Jun 16, 2017
Detecting social signals may have affected how we see colors
"Our color vision is very strange," says James Higham, an assistant professor in NYU's Department of Anthropology and one of the study's co-authors. "Our green receptor and our red receptor detect very similar colors. One would think that the ideal type of color vision would look different from ours, and when we design color detection, such as for digital cameras, we construct a different type of color vision. However, we've now shown that when it comes to spotting changes in color linked to social cues, humans outshine the type of color vision we've designed for our technologies."
The study, which appears in the journal Proceedings of the Royal Society Biological Sciences, focuses on trichromatic color vision -- that is, how we process the colors we see, based on comparisons among how red, green, and blue they are.
One particularly interesting thing about how our visual system is structured is how significantly it differs from that of cameras. Notably, the green and red photoreceptors we use for color vision are placed very close together; by contrast, the equivant components in cameras are situated with ample (and even) spacing among them. Given that cameras are designed to optimally capture color, many have concluded that their ability to detect an array of colors should be superior to that of humans and other primates -- and wondered why our vision is the way it is.
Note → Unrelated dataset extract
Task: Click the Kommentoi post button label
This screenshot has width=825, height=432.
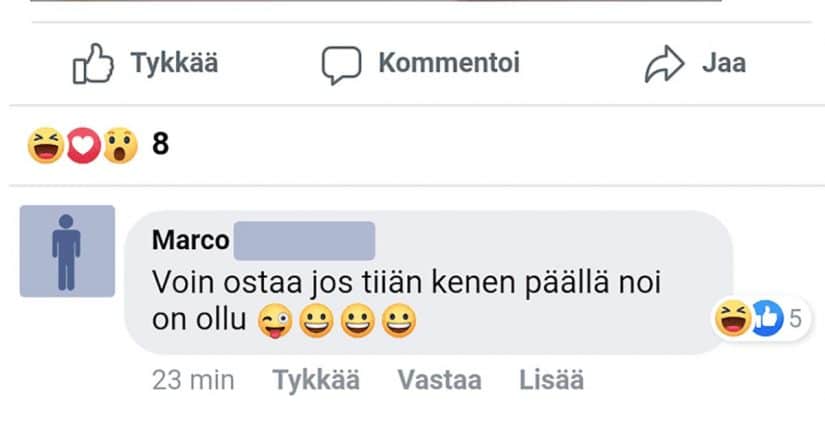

One idea that has been well-studied is related to foraging. It hypothesizes that primate color vision allows us to detect between subtle shades of green and red, which is useful, for example, when fruit are ripening against green leaves in a tree. An alternative hypothesis relates to the fact that both humans and primates must be able to spot subtle changes in facial color in social interactions. For instance, some species of monkeys give red signals on their faces and on genitals that change color during mating and in social interactions. Similarly, humans exhibit facial color changes such as blushing, which are socially informative signals.
In their study, the researchers had 60 human subjects view a series of digital photographs of female rhesus macaque monkeys. These primates' facial color has been known to change with their reproductive status, with female faces becoming redder when they are ready to mate. This process, captured in the series of photographs, provides a good model for testing the ability to not only detect colors, but also to spot those linked to social cues -- albeit across two species.
In different sets of photographs, the scientists developed software that replicated how colors look under different types of color vision, including different types of color blindness, and the type of trichromatic vision seen in many artificial systems, with even spacing of the green and red photoreceptors. Some of the study's subjects viewed photos of the transformation of the monkeys' faces as a human or primate would see them while others saw pictures as a color-blind person would and others as a camera would. During this period, the study's subjects had to discriminate between the different colors being exhibited by the monkeys in the photos.
Overall, the subjects viewing the images using the human/primate visual system more accurately and more quickly identified changes in the monkeys' face coloring.
"Humans and many other primates have an unusual type of color vision, and no one is sure why," first author Chihiro Hiramatsu of Japan's Kyushu University notes. "Here, we provide one of the first experimental tests of the idea that our unusual vision might be related to detecting social signals in the faces of others."